**What the task asks:** Copy every line from the data below in which the string "will" can be found.

(Collected data entries)
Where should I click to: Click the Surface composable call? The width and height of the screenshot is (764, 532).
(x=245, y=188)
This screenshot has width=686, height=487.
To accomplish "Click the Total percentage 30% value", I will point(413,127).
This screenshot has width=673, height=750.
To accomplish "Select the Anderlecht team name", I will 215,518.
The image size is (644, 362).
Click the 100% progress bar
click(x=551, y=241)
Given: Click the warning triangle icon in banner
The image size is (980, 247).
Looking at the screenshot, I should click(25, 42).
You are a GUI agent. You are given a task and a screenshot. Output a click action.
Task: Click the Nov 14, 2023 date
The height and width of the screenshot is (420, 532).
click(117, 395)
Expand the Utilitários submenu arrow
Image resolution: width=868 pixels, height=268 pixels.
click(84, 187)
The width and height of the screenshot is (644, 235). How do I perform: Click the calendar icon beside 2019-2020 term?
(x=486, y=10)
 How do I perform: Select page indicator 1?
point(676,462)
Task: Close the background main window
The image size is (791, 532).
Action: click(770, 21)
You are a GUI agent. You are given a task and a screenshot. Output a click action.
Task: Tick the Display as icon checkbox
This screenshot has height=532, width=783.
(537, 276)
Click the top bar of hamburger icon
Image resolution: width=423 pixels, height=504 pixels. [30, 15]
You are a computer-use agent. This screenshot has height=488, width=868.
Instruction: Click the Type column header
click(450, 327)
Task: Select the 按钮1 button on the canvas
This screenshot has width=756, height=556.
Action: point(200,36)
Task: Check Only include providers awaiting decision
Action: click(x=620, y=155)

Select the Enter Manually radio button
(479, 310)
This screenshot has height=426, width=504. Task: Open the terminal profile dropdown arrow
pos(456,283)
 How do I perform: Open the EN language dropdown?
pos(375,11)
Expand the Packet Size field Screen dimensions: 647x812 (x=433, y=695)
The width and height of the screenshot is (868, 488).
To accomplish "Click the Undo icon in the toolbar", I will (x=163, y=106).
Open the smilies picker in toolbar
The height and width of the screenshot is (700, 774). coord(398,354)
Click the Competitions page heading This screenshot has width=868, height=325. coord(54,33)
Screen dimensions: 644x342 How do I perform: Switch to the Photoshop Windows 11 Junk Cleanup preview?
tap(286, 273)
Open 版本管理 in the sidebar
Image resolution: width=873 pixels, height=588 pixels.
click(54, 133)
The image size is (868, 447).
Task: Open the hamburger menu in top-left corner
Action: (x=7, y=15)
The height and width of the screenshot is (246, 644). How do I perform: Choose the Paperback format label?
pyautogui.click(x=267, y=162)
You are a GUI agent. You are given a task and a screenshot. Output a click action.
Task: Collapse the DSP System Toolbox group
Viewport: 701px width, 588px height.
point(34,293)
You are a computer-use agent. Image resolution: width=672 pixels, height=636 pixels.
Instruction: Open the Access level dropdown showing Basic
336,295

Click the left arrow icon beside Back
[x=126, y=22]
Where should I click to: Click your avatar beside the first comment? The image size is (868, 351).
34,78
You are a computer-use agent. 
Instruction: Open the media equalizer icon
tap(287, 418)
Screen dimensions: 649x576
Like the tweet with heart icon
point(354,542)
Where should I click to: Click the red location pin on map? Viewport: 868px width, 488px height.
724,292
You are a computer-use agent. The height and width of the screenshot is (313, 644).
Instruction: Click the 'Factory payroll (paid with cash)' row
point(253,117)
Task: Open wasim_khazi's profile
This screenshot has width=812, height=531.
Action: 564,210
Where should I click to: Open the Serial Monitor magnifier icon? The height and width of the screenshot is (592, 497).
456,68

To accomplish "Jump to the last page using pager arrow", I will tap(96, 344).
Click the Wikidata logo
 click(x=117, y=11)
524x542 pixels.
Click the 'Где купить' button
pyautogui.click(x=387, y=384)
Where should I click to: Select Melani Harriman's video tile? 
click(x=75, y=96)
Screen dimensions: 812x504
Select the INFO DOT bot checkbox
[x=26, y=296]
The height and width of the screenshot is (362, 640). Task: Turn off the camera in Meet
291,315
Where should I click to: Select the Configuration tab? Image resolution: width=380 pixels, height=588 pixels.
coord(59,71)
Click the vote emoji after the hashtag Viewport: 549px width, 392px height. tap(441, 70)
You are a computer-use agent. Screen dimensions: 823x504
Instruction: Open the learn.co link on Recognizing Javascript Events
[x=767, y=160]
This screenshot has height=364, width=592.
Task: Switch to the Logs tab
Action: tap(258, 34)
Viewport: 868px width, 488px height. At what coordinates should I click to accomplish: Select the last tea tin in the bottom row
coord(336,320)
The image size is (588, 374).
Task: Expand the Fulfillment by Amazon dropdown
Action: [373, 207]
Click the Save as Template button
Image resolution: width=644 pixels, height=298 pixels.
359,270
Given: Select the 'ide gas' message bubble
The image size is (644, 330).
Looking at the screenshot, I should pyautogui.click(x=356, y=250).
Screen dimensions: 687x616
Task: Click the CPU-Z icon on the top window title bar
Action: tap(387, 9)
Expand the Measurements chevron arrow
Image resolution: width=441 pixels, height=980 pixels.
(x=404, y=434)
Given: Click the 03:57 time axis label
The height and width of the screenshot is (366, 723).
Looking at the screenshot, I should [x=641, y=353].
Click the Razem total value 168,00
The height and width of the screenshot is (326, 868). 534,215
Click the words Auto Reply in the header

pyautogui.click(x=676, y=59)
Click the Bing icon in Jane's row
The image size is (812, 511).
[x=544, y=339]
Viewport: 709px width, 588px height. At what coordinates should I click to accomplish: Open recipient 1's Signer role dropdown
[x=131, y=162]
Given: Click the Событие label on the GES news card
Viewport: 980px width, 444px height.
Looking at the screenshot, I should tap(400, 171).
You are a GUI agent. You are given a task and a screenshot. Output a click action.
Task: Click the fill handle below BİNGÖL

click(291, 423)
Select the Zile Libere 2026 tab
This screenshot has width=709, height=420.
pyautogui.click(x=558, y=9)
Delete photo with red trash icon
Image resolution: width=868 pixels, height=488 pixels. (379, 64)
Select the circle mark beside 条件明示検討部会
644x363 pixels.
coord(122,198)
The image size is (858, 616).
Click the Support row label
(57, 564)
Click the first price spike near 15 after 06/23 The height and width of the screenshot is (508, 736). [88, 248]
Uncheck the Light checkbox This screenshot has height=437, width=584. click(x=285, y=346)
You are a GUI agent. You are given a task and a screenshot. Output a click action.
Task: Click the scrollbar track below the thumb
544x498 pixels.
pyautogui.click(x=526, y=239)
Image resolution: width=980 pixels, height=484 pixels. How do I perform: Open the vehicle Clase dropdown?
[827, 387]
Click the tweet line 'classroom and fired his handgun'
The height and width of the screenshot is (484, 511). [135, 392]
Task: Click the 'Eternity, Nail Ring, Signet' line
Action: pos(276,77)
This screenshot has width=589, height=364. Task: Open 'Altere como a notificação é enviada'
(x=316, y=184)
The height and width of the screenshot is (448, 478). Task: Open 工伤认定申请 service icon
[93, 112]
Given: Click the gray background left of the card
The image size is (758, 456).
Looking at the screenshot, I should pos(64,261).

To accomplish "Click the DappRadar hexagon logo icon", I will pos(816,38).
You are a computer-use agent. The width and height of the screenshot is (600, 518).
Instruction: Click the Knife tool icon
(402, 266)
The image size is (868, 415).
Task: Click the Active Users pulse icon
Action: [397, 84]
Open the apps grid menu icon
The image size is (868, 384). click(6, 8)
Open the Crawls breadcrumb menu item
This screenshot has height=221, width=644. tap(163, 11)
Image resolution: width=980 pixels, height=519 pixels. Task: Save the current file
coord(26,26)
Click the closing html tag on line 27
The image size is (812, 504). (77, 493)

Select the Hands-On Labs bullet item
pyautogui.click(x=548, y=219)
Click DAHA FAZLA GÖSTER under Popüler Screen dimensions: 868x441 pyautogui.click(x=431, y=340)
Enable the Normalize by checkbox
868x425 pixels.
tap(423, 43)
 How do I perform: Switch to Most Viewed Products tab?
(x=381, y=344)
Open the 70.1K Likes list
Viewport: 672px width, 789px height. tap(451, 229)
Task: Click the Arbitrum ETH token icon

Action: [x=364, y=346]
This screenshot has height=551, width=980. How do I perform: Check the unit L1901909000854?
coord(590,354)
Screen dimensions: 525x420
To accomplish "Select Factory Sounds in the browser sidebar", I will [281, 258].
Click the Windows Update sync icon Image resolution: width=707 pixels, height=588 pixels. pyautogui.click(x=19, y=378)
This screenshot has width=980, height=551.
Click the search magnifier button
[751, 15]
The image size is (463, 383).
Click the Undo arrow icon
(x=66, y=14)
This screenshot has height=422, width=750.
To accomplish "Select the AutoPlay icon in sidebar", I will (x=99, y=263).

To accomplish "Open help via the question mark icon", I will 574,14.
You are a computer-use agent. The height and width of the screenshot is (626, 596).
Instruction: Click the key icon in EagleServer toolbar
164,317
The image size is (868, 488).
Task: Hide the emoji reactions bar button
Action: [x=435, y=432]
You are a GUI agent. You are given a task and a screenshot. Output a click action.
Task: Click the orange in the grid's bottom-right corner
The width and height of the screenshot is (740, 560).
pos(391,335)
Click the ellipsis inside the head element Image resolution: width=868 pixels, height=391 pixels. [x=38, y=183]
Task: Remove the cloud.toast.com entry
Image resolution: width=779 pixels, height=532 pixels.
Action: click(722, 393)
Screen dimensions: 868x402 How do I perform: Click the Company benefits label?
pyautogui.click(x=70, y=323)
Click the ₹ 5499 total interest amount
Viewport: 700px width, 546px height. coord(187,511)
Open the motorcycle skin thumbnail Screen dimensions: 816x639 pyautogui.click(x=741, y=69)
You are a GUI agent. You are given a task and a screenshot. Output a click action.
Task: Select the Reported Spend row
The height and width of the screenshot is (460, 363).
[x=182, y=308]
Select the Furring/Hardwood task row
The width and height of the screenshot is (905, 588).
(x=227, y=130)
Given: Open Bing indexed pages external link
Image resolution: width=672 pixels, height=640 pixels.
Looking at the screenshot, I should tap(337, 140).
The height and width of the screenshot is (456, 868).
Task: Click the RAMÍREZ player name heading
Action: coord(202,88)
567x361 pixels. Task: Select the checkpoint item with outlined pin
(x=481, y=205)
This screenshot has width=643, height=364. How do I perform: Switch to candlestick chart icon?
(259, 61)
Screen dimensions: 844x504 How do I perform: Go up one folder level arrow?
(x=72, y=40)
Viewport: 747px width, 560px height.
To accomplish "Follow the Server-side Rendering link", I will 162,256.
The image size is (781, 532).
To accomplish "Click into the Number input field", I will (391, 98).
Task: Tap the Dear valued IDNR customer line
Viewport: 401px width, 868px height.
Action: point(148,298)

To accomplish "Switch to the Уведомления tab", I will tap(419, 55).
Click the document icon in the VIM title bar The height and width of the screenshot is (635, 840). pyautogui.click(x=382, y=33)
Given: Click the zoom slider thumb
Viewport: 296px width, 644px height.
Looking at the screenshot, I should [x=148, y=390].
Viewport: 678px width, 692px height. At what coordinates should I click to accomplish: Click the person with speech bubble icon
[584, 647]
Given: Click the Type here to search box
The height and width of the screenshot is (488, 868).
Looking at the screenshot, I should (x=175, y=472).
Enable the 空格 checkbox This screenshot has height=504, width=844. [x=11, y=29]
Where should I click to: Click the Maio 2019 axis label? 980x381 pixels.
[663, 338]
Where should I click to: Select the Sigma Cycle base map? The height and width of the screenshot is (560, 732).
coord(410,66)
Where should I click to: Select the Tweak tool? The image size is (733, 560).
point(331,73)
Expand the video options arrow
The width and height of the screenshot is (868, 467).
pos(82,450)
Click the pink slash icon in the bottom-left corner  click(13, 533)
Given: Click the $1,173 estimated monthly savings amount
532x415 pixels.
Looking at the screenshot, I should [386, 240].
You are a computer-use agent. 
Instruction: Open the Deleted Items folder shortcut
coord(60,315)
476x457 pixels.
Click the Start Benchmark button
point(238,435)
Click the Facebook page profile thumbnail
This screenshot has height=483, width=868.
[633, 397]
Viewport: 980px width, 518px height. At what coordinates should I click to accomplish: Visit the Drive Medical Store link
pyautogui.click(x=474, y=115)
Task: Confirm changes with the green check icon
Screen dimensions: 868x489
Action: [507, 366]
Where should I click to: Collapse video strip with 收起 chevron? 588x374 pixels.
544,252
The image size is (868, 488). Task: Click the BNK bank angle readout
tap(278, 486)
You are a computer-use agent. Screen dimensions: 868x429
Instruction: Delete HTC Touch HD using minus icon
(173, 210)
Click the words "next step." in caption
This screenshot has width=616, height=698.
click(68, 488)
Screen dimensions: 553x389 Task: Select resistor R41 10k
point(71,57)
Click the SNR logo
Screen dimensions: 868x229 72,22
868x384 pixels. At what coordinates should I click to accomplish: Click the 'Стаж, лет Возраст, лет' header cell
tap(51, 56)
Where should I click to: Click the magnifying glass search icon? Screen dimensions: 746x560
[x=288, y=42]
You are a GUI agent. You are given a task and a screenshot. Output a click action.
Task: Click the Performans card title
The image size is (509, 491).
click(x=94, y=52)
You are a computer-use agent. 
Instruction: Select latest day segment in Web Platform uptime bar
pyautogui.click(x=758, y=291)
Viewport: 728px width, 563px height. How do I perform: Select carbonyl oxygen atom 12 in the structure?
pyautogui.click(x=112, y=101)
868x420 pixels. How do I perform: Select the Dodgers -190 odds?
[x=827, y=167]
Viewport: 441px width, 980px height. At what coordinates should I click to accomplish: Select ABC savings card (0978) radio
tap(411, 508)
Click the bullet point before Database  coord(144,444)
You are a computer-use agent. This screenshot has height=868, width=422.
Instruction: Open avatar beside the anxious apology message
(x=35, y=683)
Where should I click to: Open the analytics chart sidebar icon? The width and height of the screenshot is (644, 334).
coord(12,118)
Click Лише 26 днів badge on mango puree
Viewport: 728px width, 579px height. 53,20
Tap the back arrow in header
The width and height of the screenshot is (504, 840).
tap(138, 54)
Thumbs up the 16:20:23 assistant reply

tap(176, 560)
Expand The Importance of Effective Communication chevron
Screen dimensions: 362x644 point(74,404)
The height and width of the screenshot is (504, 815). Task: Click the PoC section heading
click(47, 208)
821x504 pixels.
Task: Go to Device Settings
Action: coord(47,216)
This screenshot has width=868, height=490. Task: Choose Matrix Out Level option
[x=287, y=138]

**Answer box:**
To accomplish "Click the Total percentage 30% value", I will point(413,127).
To accomplish "Select the Anderlecht team name", I will 215,518.
To accomplish "Click the Undo icon in the toolbar", I will (x=163, y=106).
To accomplish "Jump to the last page using pager arrow", I will tap(96, 344).
To accomplish "Click the DappRadar hexagon logo icon", I will pos(816,38).
To accomplish "Select Factory Sounds in the browser sidebar", I will [281, 258].
To accomplish "Select the AutoPlay icon in sidebar", I will (x=99, y=263).
To accomplish "Open help via the question mark icon", I will 574,14.
To accomplish "Follow the Server-side Rendering link", I will 162,256.
To accomplish "Click into the Number input field", I will (391, 98).
To accomplish "Switch to the Уведомления tab", I will tap(419, 55).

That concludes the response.